--- Start Quoted text ---

PandoDaily ^ | ON MARCH 3, 2014 | BY TIM WORSTALL

Posted on 03/06/2014 1:54:22 AM PST by Swordmaker

Apple’s normally soporific annual shareholder meeting contained a glimmer of interest this year when a shareholder from a conservative think tank asked the company to stop worrying about sustainability, green issues, and climate change and concentrate instead on the bottom line of profitability.

Tim Cook essentially told his interrogator from the National Center for Public Policy Research to go boil his head, which is nice of him and provides good copy. But this fails to elucidate the dilemma that Cook actually faces. He is indeed focusing on the bottom line by taking the actions that he does on these very issues. It’s just that he can’t actually stand up and say that.

As reported in The Mac Observer:

[Cook] didn’t stop there, however, as he looked directly at the NCPPR representative and said, “If you want me to do things only for ROI reasons, you should get out of this stock.”

It was a clear rejection of the climate change denial, anything-for-the-sake-of-profits politics espoused by the NCPPR. It was also an unequivocal message that Apple would continue to invest in sustainable energy and related areas.

The other shareholders clearly agreed that such issues should continue to motivate Apple’s actions: 97 percent of them voted against the original proposal that the company should not take regard of these matters.

And yes, sure, I sign up to Milton Friedman’s idea that a company should be viewed as having one purpose and one purpose only, which is to enrich its shareholders. With a couple of obvious caveats, legality for example, playing their part. However, and here’s the dilemma, it’s not actually obvious that Apple’s activities in green and climate change matters do not in fact add to the bottom line.

Let’s think through the things that it actually does. First, its commitment to the use of renewable energy. Whether solar and Bloom Boxes at the data centre in North Carolina, or in their other offices, there’s no indication that this costs more than other energy sources. Sure, green power isn’t economically viable in most places (although in some locations and uses it is) but it’s not actually the consumer of the power that ends up paying that extra cost. Subsidy systems vary but almost all of them have either the taxpayer or all power consumers paying the extra costs. Things like feed in tariffs and guaranteed prices for renewable electricity mean that all power consumers on the grid are paying the higher costs of that type of power, not just the people who are saying that they’re using green power. So while society as a whole might be paying some extra amount for Apple to be using renewables it’s not in fact Apple that is.

--- End Quoted text ---
--- Start Given information ---

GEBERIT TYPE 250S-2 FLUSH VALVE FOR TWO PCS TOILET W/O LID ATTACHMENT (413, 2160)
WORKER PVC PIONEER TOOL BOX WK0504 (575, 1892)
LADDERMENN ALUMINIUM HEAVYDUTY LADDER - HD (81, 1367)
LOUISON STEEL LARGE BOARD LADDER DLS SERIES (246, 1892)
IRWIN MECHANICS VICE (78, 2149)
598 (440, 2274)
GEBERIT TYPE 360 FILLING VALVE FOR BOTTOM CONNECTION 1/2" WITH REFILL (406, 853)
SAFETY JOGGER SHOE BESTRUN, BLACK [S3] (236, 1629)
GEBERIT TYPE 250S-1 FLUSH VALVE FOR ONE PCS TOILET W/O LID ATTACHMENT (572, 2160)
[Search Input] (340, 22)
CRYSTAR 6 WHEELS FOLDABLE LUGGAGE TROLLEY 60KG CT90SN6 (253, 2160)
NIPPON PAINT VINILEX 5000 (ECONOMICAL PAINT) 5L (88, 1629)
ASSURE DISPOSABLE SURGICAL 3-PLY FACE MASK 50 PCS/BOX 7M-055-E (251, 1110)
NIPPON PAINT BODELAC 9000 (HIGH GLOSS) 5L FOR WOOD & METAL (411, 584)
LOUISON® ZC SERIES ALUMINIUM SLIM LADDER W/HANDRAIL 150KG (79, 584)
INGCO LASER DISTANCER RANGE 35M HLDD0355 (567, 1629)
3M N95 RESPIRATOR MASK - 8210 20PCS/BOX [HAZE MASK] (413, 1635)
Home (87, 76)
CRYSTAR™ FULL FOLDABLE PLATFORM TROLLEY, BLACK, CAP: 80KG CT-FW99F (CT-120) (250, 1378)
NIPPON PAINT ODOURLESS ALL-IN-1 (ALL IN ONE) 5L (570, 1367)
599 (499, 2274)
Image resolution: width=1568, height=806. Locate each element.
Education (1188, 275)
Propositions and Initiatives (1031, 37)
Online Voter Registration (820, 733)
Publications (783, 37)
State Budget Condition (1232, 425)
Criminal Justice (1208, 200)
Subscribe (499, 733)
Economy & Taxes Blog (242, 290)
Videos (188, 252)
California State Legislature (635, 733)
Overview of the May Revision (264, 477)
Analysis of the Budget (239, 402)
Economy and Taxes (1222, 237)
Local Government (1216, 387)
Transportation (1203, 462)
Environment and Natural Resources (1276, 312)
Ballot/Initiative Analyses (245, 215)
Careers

--- End Given information ---

What is asked » Write out the passage on Apple's shareholder meeting word for word, everything from "It was a clear" down to "of these matters.".

Task response »
It was a clear rejection of the climate change denial, anything-for-the-sake-of-profits politics espoused by the NCPPR. It was also an unequivocal message that Apple would continue to invest in sustainable energy and related areas.

The other shareholders clearly agreed that such issues should continue to motivate Apple’s actions: 97 percent of them voted against the original proposal that the company should not take regard of these matters.